Entries shown
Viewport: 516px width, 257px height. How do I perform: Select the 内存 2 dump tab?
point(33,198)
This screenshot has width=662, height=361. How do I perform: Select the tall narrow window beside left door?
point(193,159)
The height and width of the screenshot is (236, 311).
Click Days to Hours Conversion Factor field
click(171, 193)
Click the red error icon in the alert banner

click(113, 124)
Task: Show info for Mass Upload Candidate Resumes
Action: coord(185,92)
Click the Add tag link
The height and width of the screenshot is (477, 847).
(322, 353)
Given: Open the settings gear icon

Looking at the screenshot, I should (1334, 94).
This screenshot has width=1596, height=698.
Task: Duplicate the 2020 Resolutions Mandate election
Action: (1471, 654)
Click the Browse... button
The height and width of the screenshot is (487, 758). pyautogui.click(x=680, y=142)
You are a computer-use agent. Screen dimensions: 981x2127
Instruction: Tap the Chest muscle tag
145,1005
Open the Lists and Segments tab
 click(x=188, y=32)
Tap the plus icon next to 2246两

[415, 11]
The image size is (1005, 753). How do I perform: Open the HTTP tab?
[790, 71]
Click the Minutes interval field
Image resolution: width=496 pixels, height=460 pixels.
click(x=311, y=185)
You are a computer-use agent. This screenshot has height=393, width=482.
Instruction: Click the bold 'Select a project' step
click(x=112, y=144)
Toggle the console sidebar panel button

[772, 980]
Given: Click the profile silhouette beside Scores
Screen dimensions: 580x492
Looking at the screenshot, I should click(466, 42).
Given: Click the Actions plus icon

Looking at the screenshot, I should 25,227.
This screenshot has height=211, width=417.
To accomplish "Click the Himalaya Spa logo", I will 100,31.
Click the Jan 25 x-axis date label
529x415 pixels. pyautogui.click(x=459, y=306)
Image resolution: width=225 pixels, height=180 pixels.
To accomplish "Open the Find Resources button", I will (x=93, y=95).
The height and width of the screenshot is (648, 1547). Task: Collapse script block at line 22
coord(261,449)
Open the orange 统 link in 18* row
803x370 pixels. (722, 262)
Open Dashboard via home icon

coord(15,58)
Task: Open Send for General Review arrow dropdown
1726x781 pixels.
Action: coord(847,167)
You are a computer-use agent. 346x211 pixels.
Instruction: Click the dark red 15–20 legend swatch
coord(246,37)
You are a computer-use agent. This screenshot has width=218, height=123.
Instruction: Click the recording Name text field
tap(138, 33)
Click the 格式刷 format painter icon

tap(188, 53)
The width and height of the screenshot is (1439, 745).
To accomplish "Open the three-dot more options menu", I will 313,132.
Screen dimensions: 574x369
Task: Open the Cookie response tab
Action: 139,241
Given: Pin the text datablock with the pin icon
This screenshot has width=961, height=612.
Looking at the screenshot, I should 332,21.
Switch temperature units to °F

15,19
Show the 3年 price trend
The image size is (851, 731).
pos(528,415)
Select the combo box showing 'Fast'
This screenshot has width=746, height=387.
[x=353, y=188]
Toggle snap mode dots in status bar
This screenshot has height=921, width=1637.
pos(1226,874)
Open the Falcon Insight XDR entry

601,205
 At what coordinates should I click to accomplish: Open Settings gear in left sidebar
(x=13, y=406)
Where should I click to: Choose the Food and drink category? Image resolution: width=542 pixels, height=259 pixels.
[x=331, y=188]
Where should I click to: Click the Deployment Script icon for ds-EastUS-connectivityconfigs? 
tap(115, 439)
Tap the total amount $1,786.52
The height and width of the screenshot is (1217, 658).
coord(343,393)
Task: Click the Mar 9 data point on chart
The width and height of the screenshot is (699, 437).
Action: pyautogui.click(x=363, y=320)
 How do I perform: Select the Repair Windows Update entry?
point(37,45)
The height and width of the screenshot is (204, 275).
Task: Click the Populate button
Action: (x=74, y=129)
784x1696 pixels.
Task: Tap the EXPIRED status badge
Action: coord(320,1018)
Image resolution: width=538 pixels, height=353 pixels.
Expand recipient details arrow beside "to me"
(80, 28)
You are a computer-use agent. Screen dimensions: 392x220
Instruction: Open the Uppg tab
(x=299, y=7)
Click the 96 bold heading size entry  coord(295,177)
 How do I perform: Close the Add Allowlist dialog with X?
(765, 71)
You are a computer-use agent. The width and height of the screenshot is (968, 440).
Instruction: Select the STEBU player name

Aim
Give the records again from the start through the line with "click(x=311, y=185)", renaming "Add tag" to "Add label" and leaving everything else unchanged.

Answer to the exercise
Viewport: 516px width, 257px height. How do I perform: Select the 内存 2 dump tab?
point(33,198)
This screenshot has width=662, height=361. How do I perform: Select the tall narrow window beside left door?
point(193,159)
The height and width of the screenshot is (236, 311).
Click Days to Hours Conversion Factor field
click(171, 193)
Click the red error icon in the alert banner

click(113, 124)
Task: Show info for Mass Upload Candidate Resumes
Action: coord(185,92)
Click the Add label link
The height and width of the screenshot is (477, 847).
(322, 353)
Given: Open the settings gear icon

Looking at the screenshot, I should (1334, 94).
This screenshot has width=1596, height=698.
Task: Duplicate the 2020 Resolutions Mandate election
Action: (1471, 654)
Click the Browse... button
The height and width of the screenshot is (487, 758). pyautogui.click(x=680, y=142)
You are a computer-use agent. Screen dimensions: 981x2127
Instruction: Tap the Chest muscle tag
145,1005
Open the Lists and Segments tab
 click(x=188, y=32)
Tap the plus icon next to 2246两

[415, 11]
The image size is (1005, 753). How do I perform: Open the HTTP tab?
[790, 71]
Click the Minutes interval field
Image resolution: width=496 pixels, height=460 pixels.
click(x=311, y=185)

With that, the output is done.